### Work to complete
Retype the entries. Match them exactly.

### Supplied material
=-=-=-=-=

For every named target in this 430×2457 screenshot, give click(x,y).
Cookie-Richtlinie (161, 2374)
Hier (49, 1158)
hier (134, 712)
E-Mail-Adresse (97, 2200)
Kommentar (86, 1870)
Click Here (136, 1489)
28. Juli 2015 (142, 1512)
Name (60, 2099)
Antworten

=-=-=-=-=

### Solution to this exercise
For every named target in this 430×2457 screenshot, give click(x,y).
Cookie-Richtlinie (161, 2374)
Hier (49, 1158)
hier (134, 712)
E-Mail-Adresse (97, 2200)
Kommentar (86, 1870)
Click Here (136, 1489)
28. Juli 2015 (142, 1512)
Name (60, 2099)
Antworten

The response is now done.